The goal of RandomState using random numbers is to prevent HashDOS attacks by preventing an attacker from knowing the key used to initialize the hasher. In other words it is meant to prevent an attacker from being able to generate arbitrarily many collisions. For example wasm32-unknown-unknown doesn't allow non-determinism unless an api for this is explicitly exposed to it. As such we had to not use any randomness in the wasm32-unknown-unknown implementation of RandomState. Given that wasm32-unknown-unknown code generally runs in the browser with all or most input coming from a trusted server, defending against HashDOS is not as important. (but still important in some cases.)


I understand that HashDOS is a different use case than creating random numbers.

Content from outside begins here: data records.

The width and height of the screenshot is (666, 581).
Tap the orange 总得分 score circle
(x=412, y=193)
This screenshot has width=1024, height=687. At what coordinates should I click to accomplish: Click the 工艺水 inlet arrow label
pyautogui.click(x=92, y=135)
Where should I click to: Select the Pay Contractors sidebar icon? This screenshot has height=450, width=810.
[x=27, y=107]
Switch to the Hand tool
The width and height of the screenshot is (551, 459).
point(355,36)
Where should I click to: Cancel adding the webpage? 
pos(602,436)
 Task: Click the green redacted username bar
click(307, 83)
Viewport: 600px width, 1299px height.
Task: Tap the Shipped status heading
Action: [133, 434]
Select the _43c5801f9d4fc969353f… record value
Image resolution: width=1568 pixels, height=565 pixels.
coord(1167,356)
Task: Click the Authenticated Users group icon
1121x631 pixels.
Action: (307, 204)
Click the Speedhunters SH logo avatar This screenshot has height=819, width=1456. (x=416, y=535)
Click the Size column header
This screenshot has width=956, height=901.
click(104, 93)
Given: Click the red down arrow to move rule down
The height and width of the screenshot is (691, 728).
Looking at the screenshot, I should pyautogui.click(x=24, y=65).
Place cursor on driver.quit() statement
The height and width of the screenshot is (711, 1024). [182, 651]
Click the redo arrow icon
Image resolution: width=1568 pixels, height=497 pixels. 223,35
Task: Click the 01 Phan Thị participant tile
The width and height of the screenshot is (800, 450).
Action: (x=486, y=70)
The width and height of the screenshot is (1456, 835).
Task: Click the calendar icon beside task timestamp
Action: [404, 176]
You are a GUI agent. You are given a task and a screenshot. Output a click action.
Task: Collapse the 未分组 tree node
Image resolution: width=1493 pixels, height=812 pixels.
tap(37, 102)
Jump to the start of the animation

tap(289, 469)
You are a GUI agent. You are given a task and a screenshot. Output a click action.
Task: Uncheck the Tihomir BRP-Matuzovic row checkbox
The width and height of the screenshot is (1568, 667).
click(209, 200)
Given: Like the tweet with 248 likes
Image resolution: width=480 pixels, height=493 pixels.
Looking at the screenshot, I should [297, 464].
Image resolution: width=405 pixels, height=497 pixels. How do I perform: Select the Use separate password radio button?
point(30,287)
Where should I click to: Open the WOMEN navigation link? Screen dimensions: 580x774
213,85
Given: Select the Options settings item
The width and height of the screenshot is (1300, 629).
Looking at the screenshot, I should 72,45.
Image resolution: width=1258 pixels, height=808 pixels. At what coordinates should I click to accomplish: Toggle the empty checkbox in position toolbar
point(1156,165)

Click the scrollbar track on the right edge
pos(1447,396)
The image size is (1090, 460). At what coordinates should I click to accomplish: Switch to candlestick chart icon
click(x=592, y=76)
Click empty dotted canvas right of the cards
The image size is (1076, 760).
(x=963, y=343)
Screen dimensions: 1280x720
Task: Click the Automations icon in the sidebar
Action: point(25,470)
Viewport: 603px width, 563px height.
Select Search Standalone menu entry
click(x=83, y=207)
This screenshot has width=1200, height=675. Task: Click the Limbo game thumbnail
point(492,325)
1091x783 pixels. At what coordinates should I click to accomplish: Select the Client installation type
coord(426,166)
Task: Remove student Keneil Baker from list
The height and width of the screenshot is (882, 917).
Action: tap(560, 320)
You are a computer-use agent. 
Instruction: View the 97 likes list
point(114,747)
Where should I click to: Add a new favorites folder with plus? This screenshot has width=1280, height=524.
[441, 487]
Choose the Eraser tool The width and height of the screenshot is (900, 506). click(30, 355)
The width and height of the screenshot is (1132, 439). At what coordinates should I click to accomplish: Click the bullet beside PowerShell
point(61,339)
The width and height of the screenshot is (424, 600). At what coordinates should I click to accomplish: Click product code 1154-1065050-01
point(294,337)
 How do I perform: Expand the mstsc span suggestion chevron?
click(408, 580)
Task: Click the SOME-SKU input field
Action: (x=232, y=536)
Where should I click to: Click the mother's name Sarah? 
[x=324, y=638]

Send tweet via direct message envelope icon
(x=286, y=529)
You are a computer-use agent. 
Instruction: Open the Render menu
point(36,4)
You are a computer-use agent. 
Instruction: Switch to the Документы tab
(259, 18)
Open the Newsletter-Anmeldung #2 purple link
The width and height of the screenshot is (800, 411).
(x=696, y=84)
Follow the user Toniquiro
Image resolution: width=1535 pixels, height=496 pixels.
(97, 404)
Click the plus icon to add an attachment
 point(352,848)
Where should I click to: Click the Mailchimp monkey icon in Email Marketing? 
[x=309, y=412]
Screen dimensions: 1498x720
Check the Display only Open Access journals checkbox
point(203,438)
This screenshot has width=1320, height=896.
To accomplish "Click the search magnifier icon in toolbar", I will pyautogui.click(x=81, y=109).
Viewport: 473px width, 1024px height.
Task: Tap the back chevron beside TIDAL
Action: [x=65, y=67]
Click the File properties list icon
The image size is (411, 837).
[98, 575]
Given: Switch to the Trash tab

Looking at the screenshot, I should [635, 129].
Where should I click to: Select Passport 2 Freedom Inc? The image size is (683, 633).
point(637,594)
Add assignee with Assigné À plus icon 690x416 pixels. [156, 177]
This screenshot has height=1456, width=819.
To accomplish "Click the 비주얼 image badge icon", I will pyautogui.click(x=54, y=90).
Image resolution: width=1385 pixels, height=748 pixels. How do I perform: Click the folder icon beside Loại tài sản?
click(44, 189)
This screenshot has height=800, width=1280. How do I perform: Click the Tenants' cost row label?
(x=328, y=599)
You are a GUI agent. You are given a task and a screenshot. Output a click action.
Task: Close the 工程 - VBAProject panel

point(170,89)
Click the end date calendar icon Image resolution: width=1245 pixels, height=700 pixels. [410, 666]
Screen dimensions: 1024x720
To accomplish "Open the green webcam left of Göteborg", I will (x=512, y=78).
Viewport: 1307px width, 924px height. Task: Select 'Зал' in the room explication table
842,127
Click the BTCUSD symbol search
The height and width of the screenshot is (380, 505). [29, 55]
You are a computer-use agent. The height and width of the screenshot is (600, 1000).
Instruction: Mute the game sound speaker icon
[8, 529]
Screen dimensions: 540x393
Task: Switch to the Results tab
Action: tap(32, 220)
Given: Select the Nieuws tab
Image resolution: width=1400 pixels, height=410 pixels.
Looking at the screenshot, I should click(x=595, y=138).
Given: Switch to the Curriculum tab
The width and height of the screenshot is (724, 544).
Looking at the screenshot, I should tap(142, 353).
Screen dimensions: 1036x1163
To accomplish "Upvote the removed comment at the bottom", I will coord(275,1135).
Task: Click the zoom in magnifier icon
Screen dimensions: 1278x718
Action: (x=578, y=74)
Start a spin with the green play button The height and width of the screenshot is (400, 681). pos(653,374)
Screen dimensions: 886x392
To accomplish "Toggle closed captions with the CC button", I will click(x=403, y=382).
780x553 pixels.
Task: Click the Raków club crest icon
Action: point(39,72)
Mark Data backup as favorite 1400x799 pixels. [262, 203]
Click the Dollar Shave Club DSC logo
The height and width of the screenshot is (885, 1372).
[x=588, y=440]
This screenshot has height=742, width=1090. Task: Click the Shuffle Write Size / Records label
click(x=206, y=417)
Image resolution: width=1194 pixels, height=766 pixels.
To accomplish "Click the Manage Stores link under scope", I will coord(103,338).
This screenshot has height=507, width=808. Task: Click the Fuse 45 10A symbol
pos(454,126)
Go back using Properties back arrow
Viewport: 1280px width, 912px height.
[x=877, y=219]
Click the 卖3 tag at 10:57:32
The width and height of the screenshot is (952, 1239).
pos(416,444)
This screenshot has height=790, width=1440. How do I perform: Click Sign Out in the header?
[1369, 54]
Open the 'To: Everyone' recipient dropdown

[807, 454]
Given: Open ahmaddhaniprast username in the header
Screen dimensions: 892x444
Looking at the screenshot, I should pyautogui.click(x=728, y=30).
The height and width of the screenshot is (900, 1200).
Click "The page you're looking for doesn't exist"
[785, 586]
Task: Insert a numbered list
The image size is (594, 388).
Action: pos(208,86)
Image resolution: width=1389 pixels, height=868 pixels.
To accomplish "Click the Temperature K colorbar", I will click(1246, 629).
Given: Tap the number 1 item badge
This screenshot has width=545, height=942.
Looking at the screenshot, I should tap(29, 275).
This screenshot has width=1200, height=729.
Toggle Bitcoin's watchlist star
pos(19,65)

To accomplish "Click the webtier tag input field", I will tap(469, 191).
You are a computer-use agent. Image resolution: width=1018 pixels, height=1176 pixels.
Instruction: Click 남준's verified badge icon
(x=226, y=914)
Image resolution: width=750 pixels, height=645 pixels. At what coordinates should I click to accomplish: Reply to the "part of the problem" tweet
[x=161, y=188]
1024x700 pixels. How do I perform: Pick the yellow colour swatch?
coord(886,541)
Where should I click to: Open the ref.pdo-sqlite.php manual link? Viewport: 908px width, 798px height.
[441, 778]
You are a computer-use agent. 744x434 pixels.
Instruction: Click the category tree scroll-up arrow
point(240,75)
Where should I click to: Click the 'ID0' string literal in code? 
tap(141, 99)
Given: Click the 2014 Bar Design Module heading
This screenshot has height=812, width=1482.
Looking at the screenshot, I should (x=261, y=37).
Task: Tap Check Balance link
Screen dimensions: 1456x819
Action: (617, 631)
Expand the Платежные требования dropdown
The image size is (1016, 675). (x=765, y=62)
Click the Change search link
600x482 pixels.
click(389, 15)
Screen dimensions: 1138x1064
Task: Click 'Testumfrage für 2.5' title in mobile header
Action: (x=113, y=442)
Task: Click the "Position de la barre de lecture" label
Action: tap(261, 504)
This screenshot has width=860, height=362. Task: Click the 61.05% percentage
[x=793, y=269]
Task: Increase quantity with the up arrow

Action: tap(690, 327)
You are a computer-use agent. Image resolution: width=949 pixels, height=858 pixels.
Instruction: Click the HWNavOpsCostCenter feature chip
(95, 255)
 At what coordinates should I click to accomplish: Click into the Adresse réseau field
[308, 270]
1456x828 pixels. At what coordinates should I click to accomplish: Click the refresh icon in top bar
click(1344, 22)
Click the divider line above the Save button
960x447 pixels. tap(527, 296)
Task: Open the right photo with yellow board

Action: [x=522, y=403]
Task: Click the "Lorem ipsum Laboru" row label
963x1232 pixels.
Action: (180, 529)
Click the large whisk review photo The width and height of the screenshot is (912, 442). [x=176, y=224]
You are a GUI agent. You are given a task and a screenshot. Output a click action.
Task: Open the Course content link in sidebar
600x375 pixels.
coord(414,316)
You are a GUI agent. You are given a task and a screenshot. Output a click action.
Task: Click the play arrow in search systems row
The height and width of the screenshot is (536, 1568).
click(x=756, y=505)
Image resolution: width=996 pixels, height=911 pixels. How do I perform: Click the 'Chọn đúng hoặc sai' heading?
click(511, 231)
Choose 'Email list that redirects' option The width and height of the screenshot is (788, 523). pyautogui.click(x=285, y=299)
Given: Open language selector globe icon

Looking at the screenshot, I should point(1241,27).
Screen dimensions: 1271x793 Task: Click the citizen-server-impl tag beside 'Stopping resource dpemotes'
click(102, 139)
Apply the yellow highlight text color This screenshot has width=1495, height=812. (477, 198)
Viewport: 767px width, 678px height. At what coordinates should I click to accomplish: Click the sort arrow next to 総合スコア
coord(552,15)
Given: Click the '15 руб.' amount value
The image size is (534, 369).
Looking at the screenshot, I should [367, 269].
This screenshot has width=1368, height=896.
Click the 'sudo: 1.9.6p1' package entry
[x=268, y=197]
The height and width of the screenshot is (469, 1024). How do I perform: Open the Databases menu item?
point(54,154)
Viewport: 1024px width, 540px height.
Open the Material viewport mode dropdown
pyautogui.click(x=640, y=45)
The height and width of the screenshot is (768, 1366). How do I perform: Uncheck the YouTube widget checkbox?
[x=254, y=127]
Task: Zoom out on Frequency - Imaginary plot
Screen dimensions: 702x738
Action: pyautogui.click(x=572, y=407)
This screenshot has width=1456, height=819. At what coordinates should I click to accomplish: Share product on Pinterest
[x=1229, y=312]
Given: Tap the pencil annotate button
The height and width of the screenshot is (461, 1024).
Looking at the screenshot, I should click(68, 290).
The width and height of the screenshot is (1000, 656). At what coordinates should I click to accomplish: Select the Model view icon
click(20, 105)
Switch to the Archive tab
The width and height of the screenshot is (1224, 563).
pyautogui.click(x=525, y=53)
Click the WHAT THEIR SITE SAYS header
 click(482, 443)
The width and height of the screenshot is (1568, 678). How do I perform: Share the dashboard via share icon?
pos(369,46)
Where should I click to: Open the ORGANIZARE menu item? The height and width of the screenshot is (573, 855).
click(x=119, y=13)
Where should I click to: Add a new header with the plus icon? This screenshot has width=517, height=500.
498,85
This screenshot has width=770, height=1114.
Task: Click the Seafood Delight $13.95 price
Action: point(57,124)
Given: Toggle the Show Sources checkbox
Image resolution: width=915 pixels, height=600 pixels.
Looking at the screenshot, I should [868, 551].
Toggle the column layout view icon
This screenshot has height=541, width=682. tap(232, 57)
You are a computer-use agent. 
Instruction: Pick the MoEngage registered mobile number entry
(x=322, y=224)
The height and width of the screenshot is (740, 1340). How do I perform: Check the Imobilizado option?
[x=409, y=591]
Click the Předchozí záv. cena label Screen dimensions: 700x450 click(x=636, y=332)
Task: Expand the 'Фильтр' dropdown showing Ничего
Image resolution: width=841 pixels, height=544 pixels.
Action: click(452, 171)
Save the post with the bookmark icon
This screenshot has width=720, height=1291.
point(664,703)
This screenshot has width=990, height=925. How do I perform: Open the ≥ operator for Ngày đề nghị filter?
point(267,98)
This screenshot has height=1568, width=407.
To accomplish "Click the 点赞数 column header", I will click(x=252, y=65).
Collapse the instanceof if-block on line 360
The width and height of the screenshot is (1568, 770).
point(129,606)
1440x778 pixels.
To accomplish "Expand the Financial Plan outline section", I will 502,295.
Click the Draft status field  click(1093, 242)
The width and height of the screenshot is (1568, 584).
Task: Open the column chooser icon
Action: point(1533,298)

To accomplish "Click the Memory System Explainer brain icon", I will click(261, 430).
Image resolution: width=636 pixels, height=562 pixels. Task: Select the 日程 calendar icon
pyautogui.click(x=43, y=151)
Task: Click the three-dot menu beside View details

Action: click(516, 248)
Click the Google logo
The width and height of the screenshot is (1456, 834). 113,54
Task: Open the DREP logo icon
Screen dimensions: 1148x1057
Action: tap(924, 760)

But in order to mitigate HashDOS, I think randomness is employed. Afterall, it's called RandomState (even though I understand on some platforms it may not be actually random).

I think the problem with using a hash algorithm is that you can avoid collisions (which is the goal of the hash function) even when there exist some input sequences which generate non-random output sequences, like my example above:

(as long as there are not more invariants like that which can be exploited in combination)

Low collision probability is the goal, but that is a weaker property than pseudo-randomness. Low numbers of collisions doesn't mean that the numbers behave randomly in other ways.

For instance, a great hashing algorithm for u8 -> u64 is just the identity function: it has 0% collision probability! But the identity function is a poor pseudorandom sequence.

Now DefaultHasher does something more complicated, because the actual mapping that is used by HashMap consists of two parts Key -> u64 -> (a smaller range), but the general idea stands -- its goals are weaker than behaving randomly in every possible way.


The important part about hashes for hash tables is that they're a tradeoff between more speed and fewer collisions.

The best hash tables hashers are intentionally only just good enough to work, and if analysed from a crypto bit-mixing perspective are often rather bad.


Well, a tradeoff between more speed and quality was actually what I was aiming at.

However, I don't need a really fast random number generator anymore. See this post by me for a solution of my concrete problem.